Curiosamente también dialoga con la
película de la que hablamos recientemente. En Wakolda el secuestro de Eichmann apresura la fuga de Mengele y
ambos films están hablados en más de un idioma lo que acentúa en Hannah Arendt un yerro que no es de la
película. En Wakolda los subtítulos
no son tales sino las líneas originales del guión que fueron traducidas al
alemán y al hebreo para ser dichas por los actores; en Hannah Arendt los subtítulos son subtítulos y, para nuestro infortunio
de espectadores, bastante malos. En una película de ideas contar con subtítulos
pobres, inorgánicos, difíciles de seguir es un castigo del que podrían habernos
librado.
Margarethe Von Trotta (Las hermanas alemanas, Rosa Luxemburgo, La
promesa) elige bien a sus actores y los dirige mejor. Todos están
perfectos, aunque sobresalgo a dos. Gracias al cine de Fassbinder y la misma
Von Trotta, la exquisita Barbara Sukowa no nos es ajena. Aquí como el personaje
del título vuelve a deslumbrarnos. Y Janet McTeer que fuera el entrañable
pintor de brocha gorda en El secreto de
Albert Nobbs ratifica como Mary McCarthy su impecable talento.

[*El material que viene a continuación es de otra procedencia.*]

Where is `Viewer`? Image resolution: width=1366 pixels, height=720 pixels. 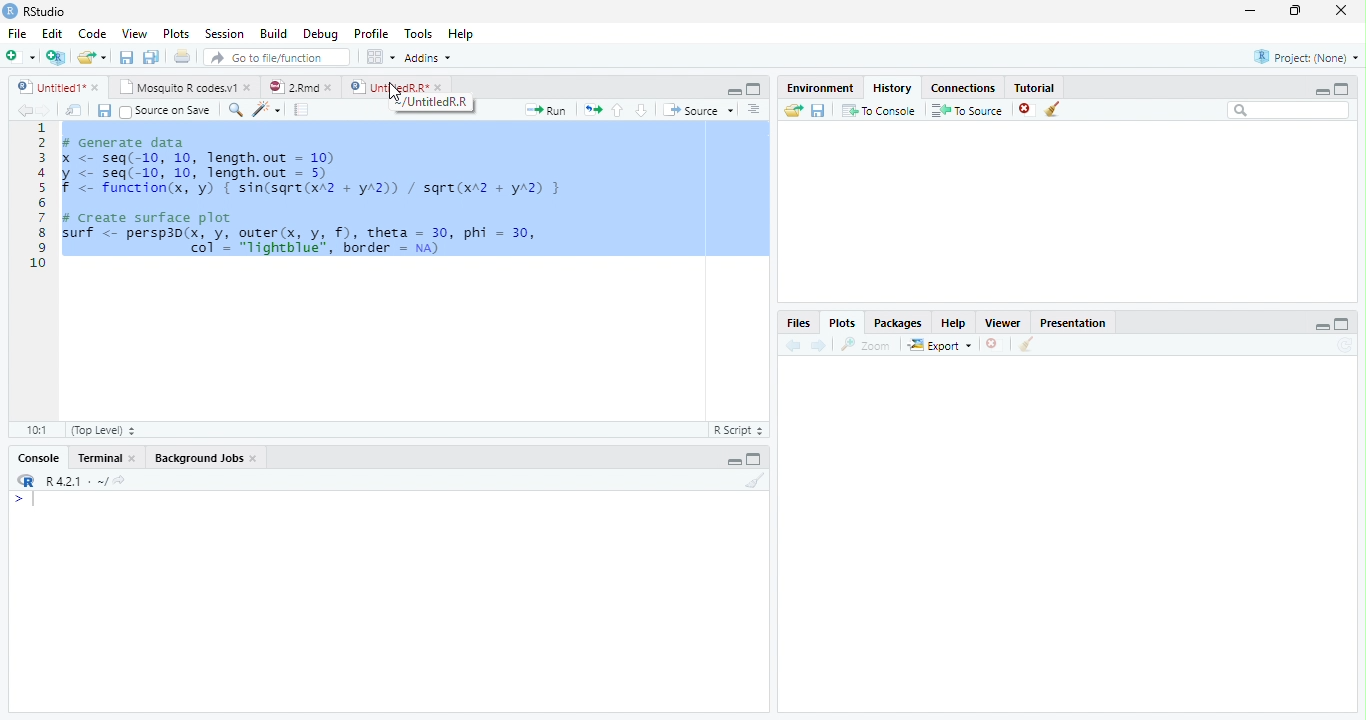
Viewer is located at coordinates (1002, 322).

La película termina prácticamente con
una invitación a adentrarnos en la obra de Arendt, en lo personal recogeré el
guante porque la conocía sólo de mentas. Ésta es una película ineludible (lo
que sigue es de mi cuenta y riesgo) que incita a oponernos a lo que la derecha
política hace últimamente: vaciar de contenido la discusión y las ideas hasta
transformarlas en slóganes huecos con los que se pretende anular el desarrollo
del pensamiento. Porque pensar es siempre peligroso, aunque es lo único que nos
salva, vaya paradoja, de peligros mayores.